The project was launched in 2015 with an appeal to all 53 Commonwealth nations to take part in tree planting to mark Her Majesty’s long service.
Tudor House was one of 10,000 organisations and individuals to be planting some 50,000 trees in the UK this Autumn to mark the project.
The trees have been donated via a partnership between Sainsbury’s, the Woodland Trust and ITV, which screened The Queen’s Green Planet programme in April.
It is thought that the Tudor House was the only venue in Thanet to successfully receive the tree pack, made up of two silver birch, two rowan and one hazel sapling.
The trees were planted at the ceremony by the Lord Lieutenant, Lady Suzy Gale, Margate Mayor, Cllr Julie Dellar; Margate’s Cllr Iris Johnston and Seppy Oduwole, a pupil from Holy Trinity & St John’s School.
The aim of the canopy scheme is to create a unique network of forest conservation projects across the Commonwealth.
In his speech the Lord-Lieutenant said:
“The Commonwealth of Nations is a voluntary association of 53 sovereign states.
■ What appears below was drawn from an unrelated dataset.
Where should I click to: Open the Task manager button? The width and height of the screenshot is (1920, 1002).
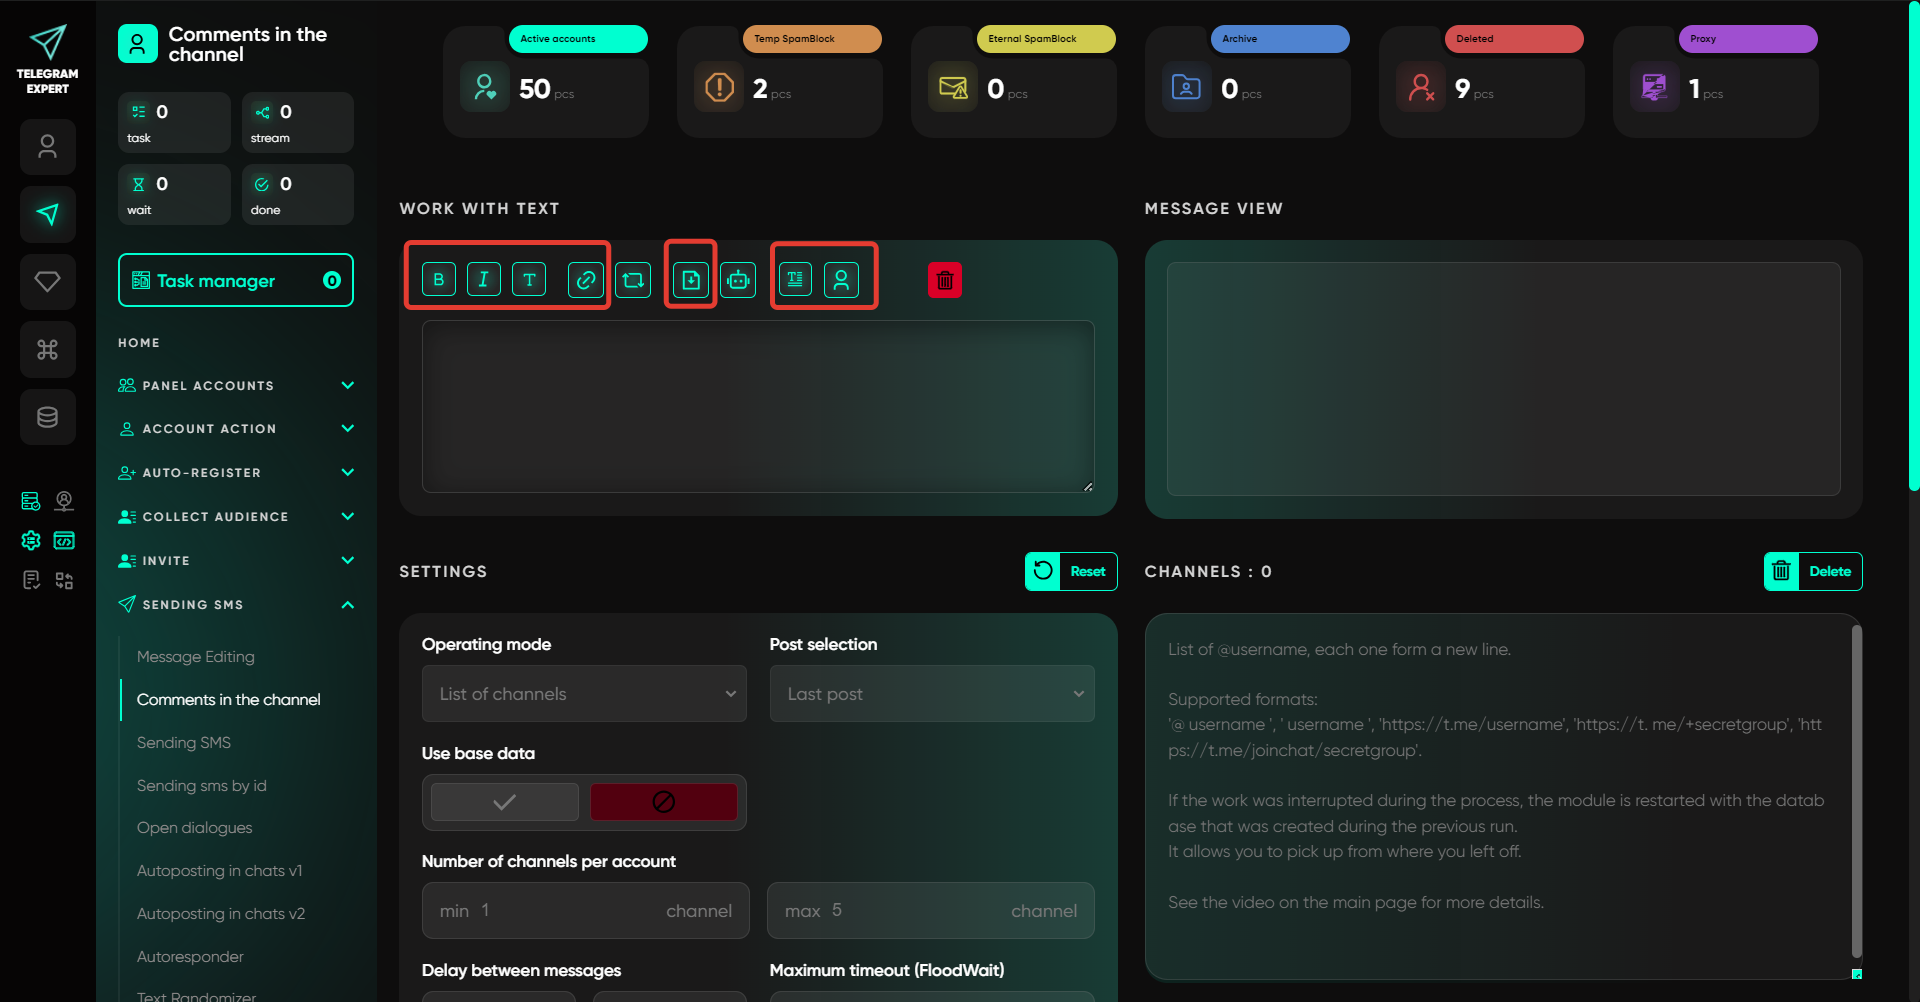coord(236,281)
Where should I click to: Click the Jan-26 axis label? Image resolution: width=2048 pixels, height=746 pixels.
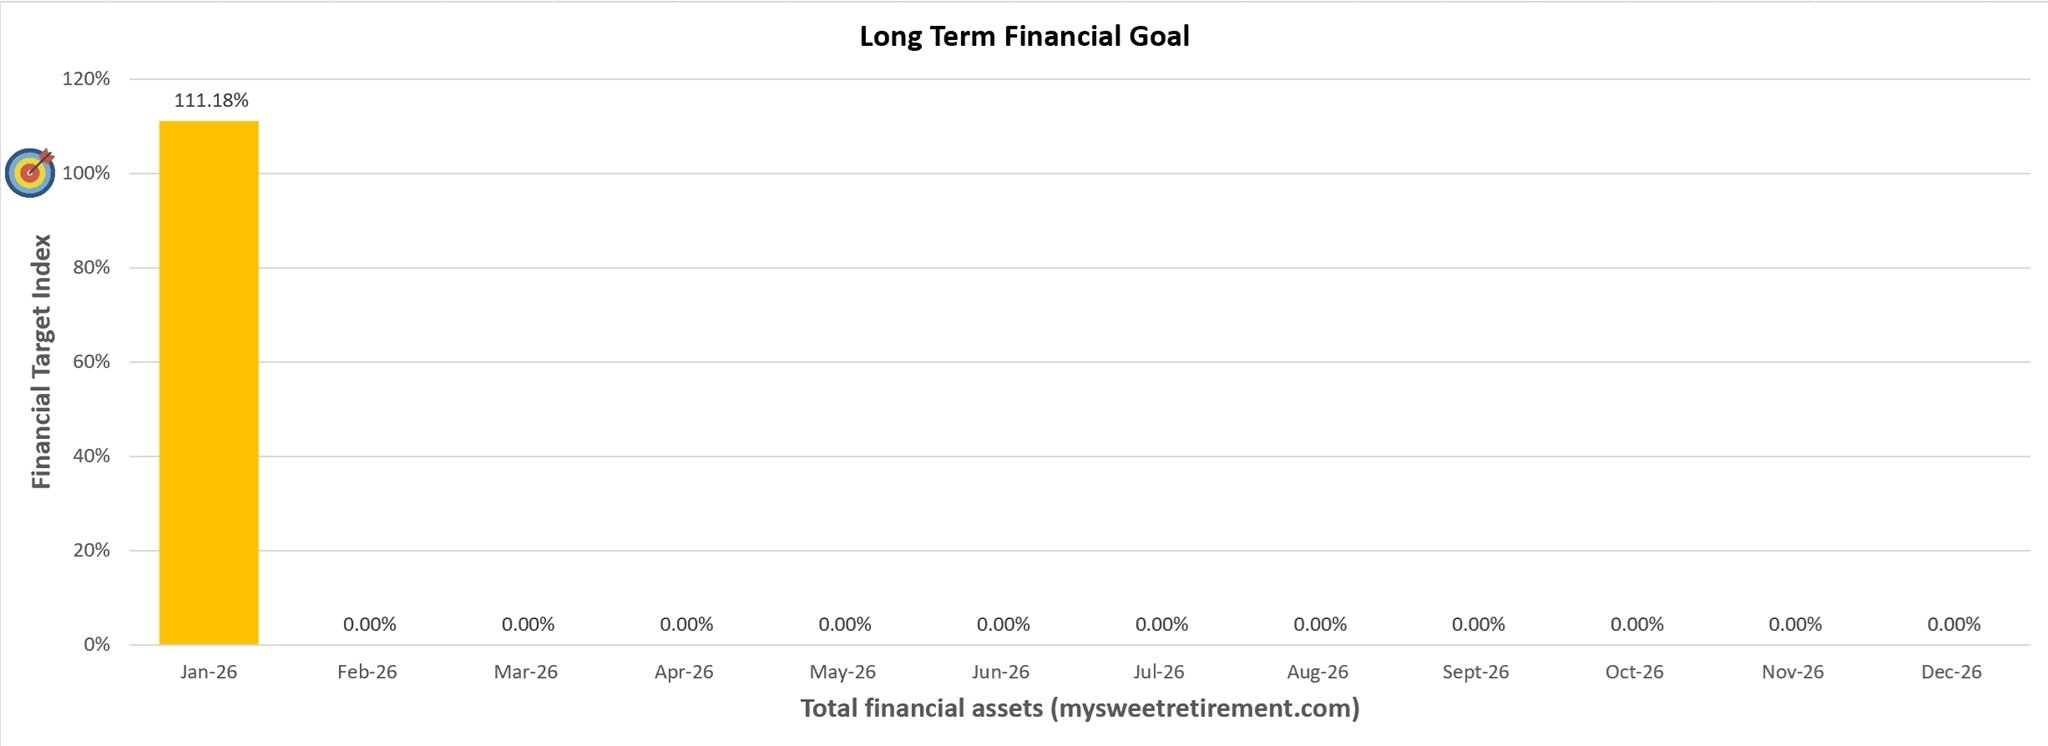pyautogui.click(x=209, y=672)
Nearly all of them are former British colonies or dependencies of those colonies. Put simply it is the world’s oldest political association of sovereign states. No one government in the Commonwealth exercises power over the others, as is the case in a political union. Rather, the Commonwealth is an international organisation in which countries with diverse social, political, and economic backgrounds are regarded as equal in status, regardless of size or wealth and collaborate within a framework of common values and goals.
Formed in 1947 The Queen has tirelessly led all these Nations as either Head of State or Head of the Commonwealth since 1952, giving advice to all the Heads of Government, often heading off problems out of public view. It is therefore very fitting that we should celebrate her long association with the Commonwealth by creating a Commonwealth Canopy by planting trees across the world to acknowledge her remarkable achievement. Today five of us will plant trees our ages spanning the years of her 66 year reign to date in the hope we will be marking the Platinum Jubilee in 2022. I wonder how many of us here today will remember here accession in 1952.
As we plant these five trees native to Kent let us give thanks to the Queen for her steadfast leadership and pray these tress will spread their branches and flourish like the Commonwealth.”